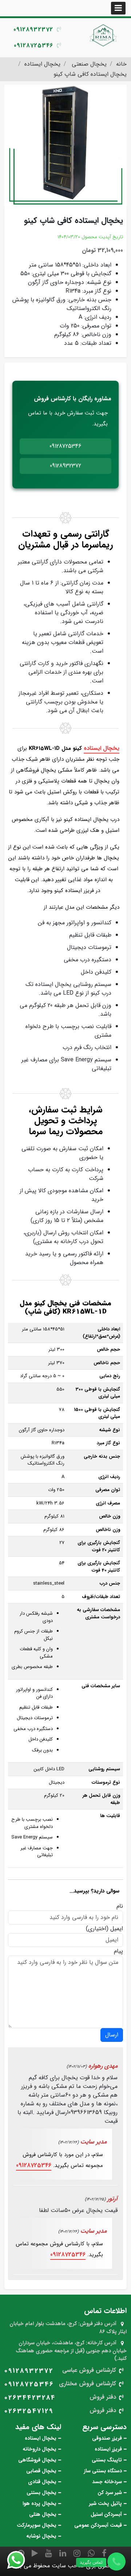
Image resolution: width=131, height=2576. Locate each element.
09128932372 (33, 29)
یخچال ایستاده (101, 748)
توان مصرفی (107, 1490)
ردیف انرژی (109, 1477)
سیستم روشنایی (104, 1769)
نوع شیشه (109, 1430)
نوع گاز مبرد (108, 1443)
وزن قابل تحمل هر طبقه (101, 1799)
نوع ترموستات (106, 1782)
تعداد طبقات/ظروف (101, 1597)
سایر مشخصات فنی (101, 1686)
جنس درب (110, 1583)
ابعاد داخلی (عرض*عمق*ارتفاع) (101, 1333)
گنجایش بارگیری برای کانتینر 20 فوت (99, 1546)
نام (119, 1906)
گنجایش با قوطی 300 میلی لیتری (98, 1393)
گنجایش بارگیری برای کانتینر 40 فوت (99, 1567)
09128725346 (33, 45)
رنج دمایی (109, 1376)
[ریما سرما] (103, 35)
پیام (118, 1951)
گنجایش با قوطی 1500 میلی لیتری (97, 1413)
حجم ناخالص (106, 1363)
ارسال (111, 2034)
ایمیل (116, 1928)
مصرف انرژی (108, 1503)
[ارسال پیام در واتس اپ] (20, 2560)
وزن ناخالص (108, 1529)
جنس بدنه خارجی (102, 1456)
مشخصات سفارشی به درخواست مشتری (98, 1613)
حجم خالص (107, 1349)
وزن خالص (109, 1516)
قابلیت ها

Exercise goal: Return each line of the material exactly as written; exclude the pictures.

Exercise result:
Image resolution: width=131, height=2576. Locate each element.
09128932372 (33, 29)
یخچال ایستاده (101, 748)
توان مصرفی (107, 1490)
ردیف انرژی (109, 1477)
سیستم روشنایی (104, 1769)
نوع شیشه (109, 1430)
نوع گاز مبرد (108, 1443)
وزن قابل تحمل هر طبقه (101, 1799)
نوع ترموستات (106, 1782)
تعداد طبقات/ظروف (101, 1597)
سایر مشخصات فنی (101, 1686)
جنس درب (110, 1583)
ابعاد داخلی (عرض*عمق*ارتفاع) (101, 1333)
گنجایش بارگیری برای کانتینر 20 فوت (99, 1546)
نام (119, 1906)
گنجایش با قوطی 300 میلی لیتری (98, 1393)
گنجایش بارگیری برای کانتینر 40 فوت (99, 1567)
09128725346 (33, 45)
رنج دمایی (109, 1376)
[ریما سرما] (103, 35)
پیام (118, 1951)
گنجایش با قوطی 1500 میلی لیتری (97, 1413)
حجم ناخالص (106, 1363)
ارسال (111, 2034)
ایمیل (116, 1928)
مصرف انرژی (108, 1503)
[ارسال پیام در واتس اپ] (20, 2560)
وزن ناخالص (108, 1529)
جنس بدنه خارجی (102, 1456)
مشخصات سفارشی به درخواست مشتری (98, 1613)
حجم خالص (107, 1349)
وزن خالص (109, 1516)
قابلیت ها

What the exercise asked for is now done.